■ **The request**
Answer these questions about the book review below.
1. About which city's situation does the reviewer say they came to understand more?
2. Whom did the decline seem to affect most, according to the book review?
3. Why did the characters keep ignoring the cracks in their foundation?

##### Supplied passage #####

The author mentioned many issues that were prominent only in America at that time. I think this is fair to note as it will impact the reader’s overall interest if they understand what the author is referring to. However, I did understand more about the situation in New York at that time. The financial crisis always seemed like this larger than life global downfall, but we often forget that real people were behind it and affected by it.

From the book, the decline seemed to affect people with assumed affluence more than anything. These were people who overspent but didn't actually have deep wells just a constant, large paycheck that when cut off left them scrambling to maintain their current lifestyle. For me, it made the novel mildly unsettling just because it painted a society where gain was the name of the game despite who had to pay for it, and someone’s death had more value than their life.

Living life literally becomes a burden to these characters. They struggle to keep up with appearances, and family relationships are strained because of it. Literally everyone in this story, especially the two main families, kept ignoring the cracks in their foundation to save face, so when tragedy finally hit them they fell apart. The author really painted that picture well.

##### Material #####

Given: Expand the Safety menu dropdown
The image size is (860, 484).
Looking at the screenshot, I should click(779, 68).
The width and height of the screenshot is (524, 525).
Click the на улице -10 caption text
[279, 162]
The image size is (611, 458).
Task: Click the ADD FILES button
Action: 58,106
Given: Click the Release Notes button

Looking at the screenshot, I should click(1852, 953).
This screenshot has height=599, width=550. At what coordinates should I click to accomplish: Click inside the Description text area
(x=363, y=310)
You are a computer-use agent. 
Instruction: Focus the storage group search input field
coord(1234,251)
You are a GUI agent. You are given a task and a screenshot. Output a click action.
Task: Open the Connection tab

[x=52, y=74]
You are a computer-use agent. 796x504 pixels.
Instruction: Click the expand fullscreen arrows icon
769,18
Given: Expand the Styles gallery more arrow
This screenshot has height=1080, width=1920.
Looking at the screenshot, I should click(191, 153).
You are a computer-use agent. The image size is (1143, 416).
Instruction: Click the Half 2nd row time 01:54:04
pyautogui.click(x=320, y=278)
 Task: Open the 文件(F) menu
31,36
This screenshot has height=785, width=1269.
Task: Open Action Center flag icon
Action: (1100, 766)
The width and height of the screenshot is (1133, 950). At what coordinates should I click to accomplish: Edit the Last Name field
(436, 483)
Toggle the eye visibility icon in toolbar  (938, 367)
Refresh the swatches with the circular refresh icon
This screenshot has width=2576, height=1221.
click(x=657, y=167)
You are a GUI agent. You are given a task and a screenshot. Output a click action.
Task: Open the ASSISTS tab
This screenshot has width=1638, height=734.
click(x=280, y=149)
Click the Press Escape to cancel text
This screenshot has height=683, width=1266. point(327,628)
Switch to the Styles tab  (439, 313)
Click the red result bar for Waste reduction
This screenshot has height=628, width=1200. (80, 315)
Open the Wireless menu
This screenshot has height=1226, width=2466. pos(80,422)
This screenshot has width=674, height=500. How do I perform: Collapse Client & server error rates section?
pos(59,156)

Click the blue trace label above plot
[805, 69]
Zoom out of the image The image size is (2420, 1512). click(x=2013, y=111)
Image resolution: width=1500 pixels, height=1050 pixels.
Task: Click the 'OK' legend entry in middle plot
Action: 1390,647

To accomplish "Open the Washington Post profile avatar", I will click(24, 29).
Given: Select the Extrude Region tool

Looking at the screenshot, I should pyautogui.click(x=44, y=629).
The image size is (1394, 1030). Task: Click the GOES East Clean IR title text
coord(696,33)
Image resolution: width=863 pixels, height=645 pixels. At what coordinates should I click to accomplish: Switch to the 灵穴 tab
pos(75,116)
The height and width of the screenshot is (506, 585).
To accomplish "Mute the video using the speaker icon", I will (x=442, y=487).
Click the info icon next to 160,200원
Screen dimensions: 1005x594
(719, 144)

#####

■ **Task result**
1. New York
2. People with assumed affluence
3. To save face